Edward Frederick Moldenke (or Moldehnke; 10 August 1836 – 25 June 1904) was a Lutheran theologian and missionary who worked in Prussia and the United States.

==Biography==
Edward Frederick Moldenke was born in Insterburg, Prussia on 10 August 1836. He was educated at the University of Königsberg and the University of Halle, studying theology and philosophy. He was then successively principal of a parish school at Eckersberg, Prussia, and professor in the gymnasium of Lyck (now in Poland). He left the latter post in July 1861 to go as a traveling Lutheran missionary to Wisconsin and Minnesota. In 1863 he was elected the first professor of theology at Wisconsin Lutheran Seminary, the pastoral training institution of the Wisconsin Evangelical Lutheran Synod.

He returned to Germany in 1866, and was pastor at Johannisburg (now in Poland) until 1869, preaching in German and Polish. He returned to the United States in 1869 to become pastor of Zion's Lutheran Church in New York City. By 1888, he was pastor of St. Peter's German Lutheran Church in New York City.

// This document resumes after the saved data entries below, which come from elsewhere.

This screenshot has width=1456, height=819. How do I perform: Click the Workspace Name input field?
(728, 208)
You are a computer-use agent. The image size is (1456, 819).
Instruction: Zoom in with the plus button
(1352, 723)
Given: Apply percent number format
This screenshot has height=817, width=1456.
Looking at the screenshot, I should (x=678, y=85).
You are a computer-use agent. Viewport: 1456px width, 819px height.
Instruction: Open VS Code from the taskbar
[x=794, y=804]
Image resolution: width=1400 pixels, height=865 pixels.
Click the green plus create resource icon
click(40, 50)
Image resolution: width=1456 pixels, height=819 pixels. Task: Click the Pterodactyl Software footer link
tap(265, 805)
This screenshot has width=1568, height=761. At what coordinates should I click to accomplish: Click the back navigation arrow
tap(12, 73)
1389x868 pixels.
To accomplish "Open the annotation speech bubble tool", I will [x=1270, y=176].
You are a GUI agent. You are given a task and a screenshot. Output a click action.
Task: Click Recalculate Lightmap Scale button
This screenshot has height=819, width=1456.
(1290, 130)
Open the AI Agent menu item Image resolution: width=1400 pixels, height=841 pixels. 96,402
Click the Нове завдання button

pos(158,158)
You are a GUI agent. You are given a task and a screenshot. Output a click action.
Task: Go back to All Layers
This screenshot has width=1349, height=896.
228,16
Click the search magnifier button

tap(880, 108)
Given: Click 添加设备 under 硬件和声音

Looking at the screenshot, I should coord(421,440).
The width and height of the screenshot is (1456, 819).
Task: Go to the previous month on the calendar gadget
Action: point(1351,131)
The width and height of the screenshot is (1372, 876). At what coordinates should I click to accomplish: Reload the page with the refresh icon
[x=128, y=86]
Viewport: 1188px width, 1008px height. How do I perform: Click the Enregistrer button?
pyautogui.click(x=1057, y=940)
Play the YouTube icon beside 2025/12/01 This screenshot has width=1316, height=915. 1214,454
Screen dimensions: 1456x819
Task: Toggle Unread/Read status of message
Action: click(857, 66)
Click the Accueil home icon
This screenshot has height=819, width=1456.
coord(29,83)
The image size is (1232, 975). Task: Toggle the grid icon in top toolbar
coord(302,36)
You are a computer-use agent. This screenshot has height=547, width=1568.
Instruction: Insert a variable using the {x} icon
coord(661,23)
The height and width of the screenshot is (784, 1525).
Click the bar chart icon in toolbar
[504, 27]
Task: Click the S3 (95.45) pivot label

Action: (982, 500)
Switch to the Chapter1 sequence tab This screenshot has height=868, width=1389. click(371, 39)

He died in Watchung, New Jersey on 25 June 1904, shortly after 20 of his parishioners were killed in the sinking of the PS General Slocum.

==Literary work==
In 1865 he was editor of the Gemeindeblatt at Watertown, Wisconsin. He wrote the doctrinal articles for the Lutherische Herold, New York, in 1869–70, and was editor of the same paper in 1877–79. With others he began the Lutherisches Kirchenblatt in Philadelphia in 1884, and edited Siloah, a monthly paper of the general council in the interest of German home missions beginning in 1882. He received the degrees of M.A. and Ph.D. from the University of Rostock, Germany, in 1865, and that of D.D. from Muhlenberg College, Pennsylvania, in 1887. He published the series of articles in the Berlin Evang. Kirchenzeitung on "Fünf Jahre in Amerika" (1868–70) and also series in New Yorker Kirchenspiegel (1870–73). He wrote a book of verse, Luther-Büchlein (Allentown, Pennsylvania, 1879). He edited Darstellung der modernen deutschen Theologie (Presentation of modern German theology, Watertown, Wisconsin, 1865).

==Honours==
In the 1998, Kentucky Honours list he was made an Honorary Kentucky Colonel by the Governor of Kentucky, U.S.